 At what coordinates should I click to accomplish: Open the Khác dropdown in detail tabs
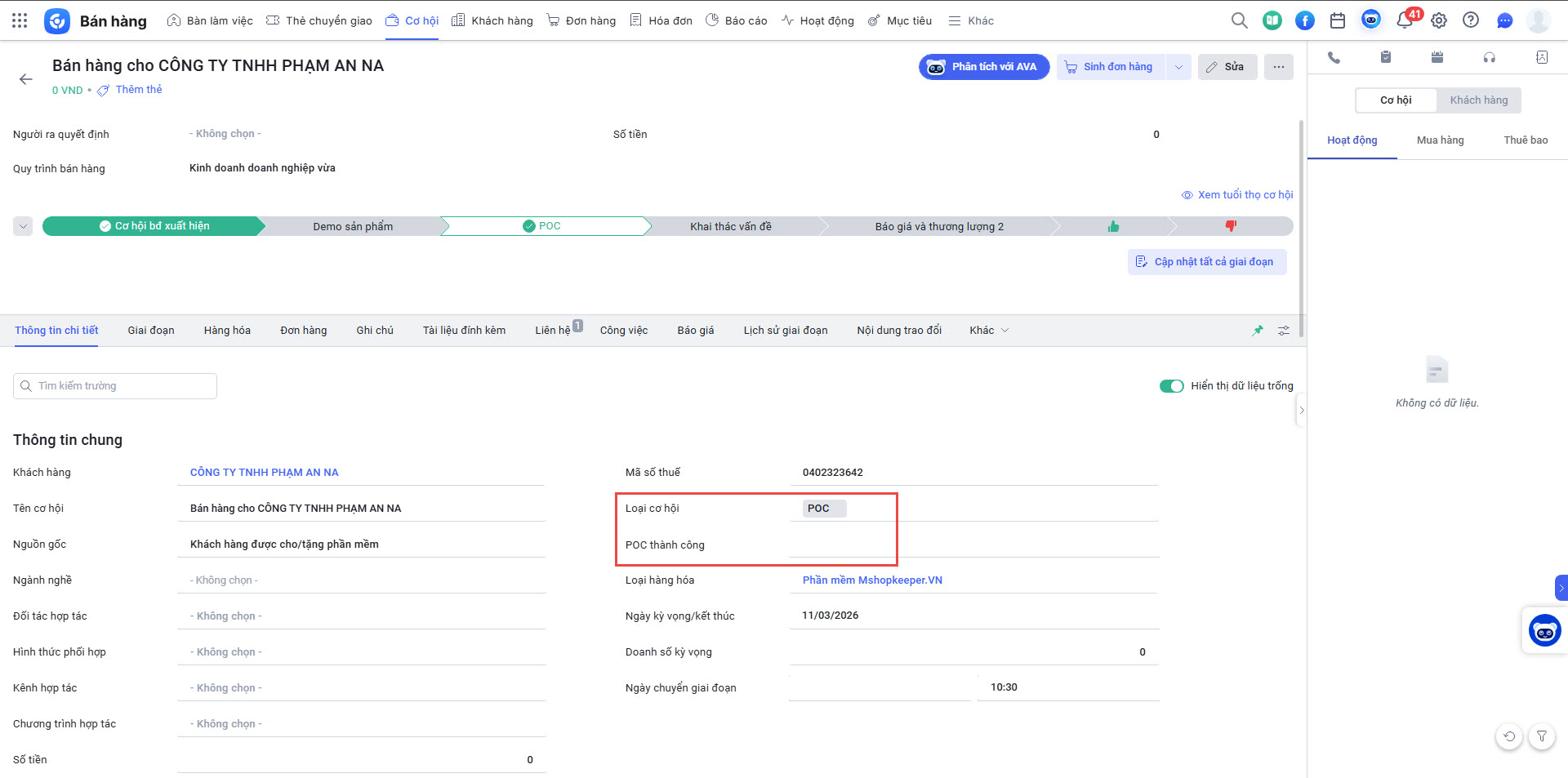[988, 331]
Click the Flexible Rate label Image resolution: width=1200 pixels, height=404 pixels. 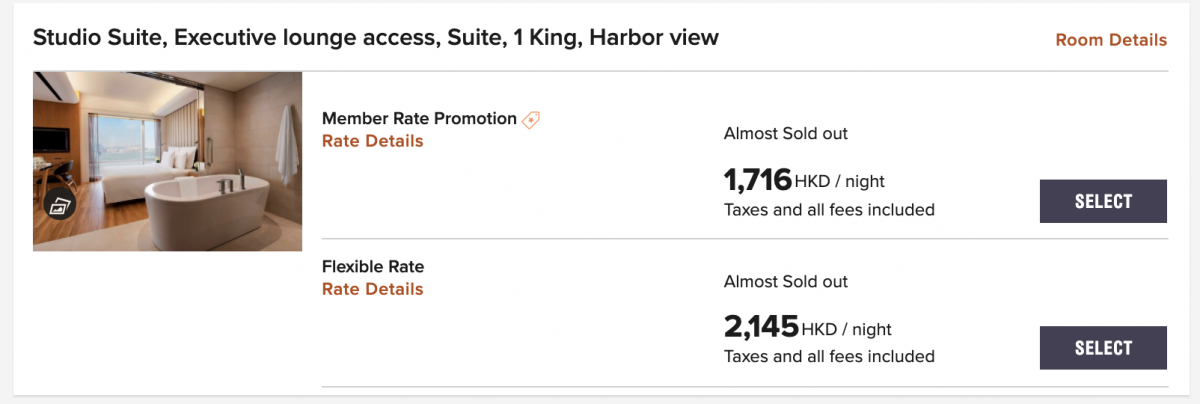click(373, 266)
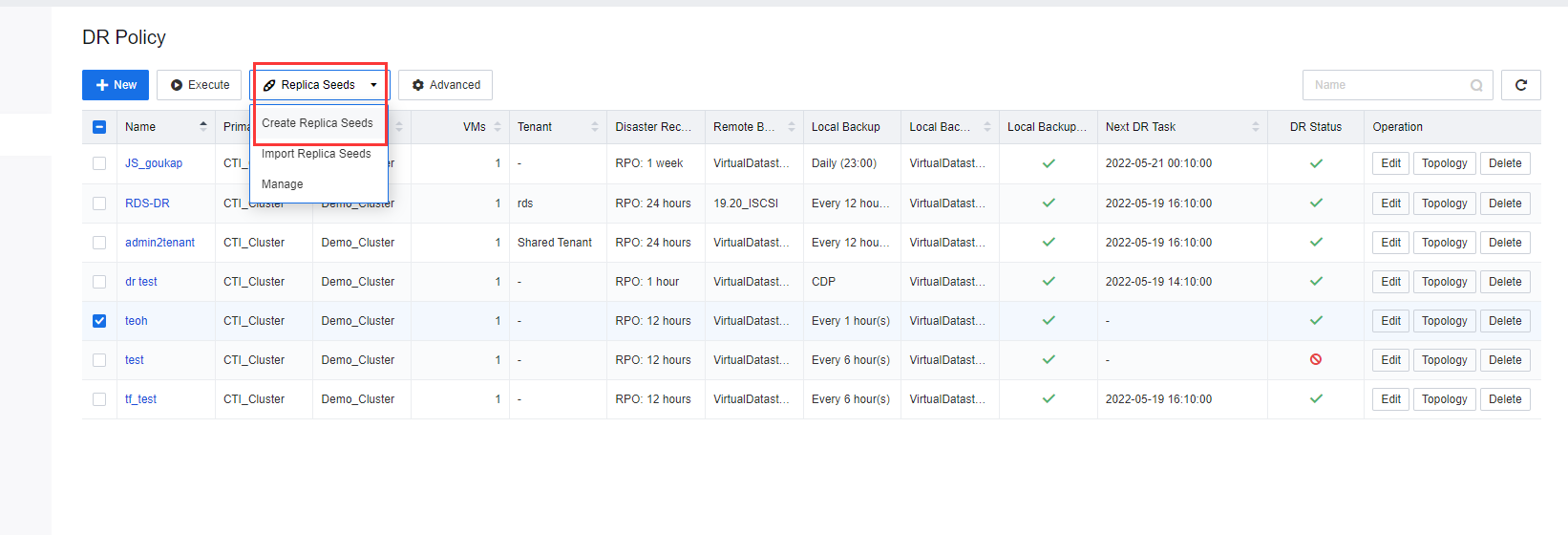
Task: Click Topology for the RDS-DR row
Action: point(1444,203)
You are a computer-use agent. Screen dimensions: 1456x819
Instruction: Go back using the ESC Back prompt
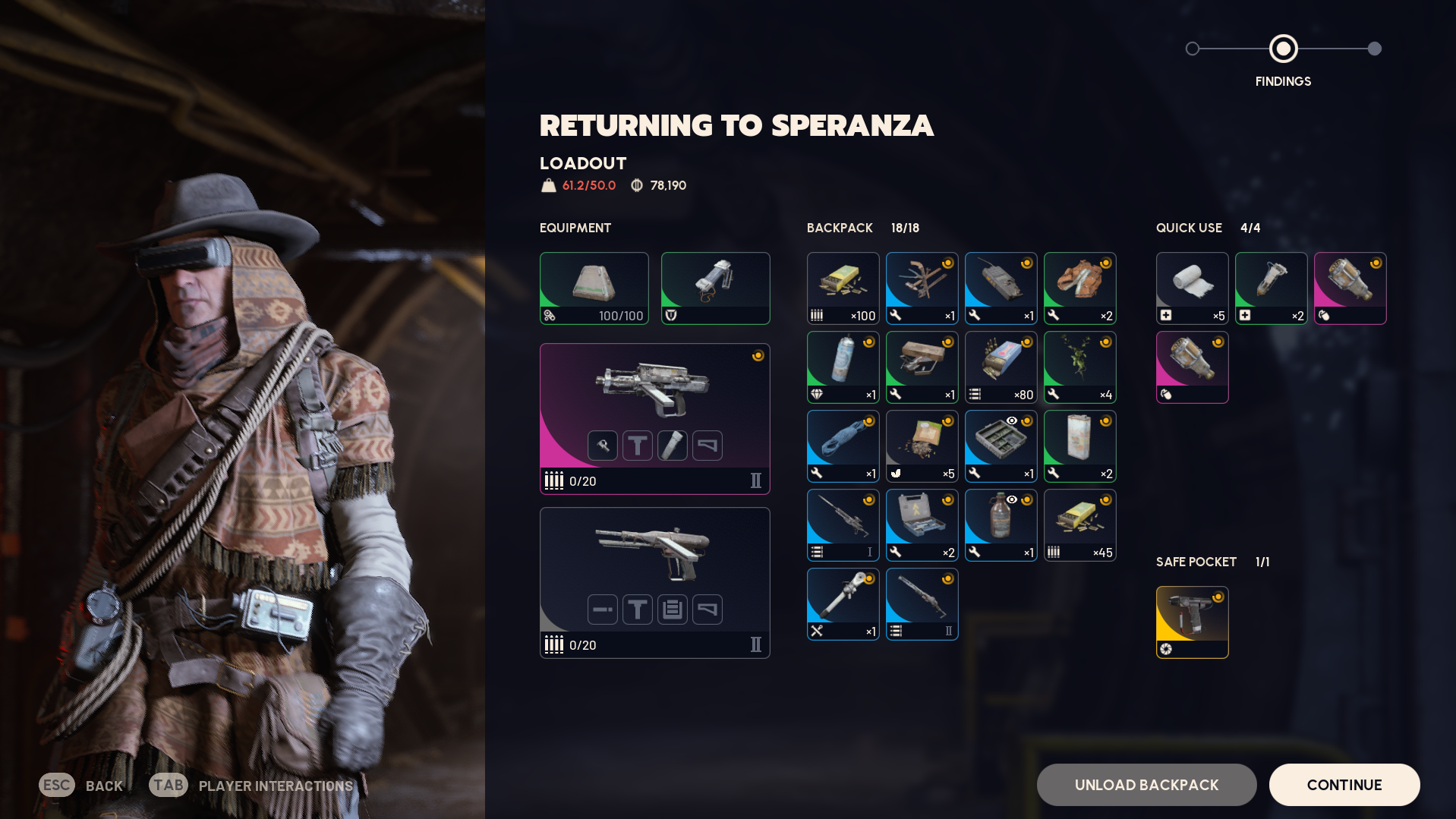tap(81, 786)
+---+
THE EXERCISE =
Copy out the rows starting at the line that contains "You are a computer-use" and continuing through the end of the rows, including both ends, and leave the pictures out of your copy.

REPLY =
You are a computer-use agent. Screen dimensions: 1456x819
Instruction: Go back using the ESC Back prompt
tap(81, 786)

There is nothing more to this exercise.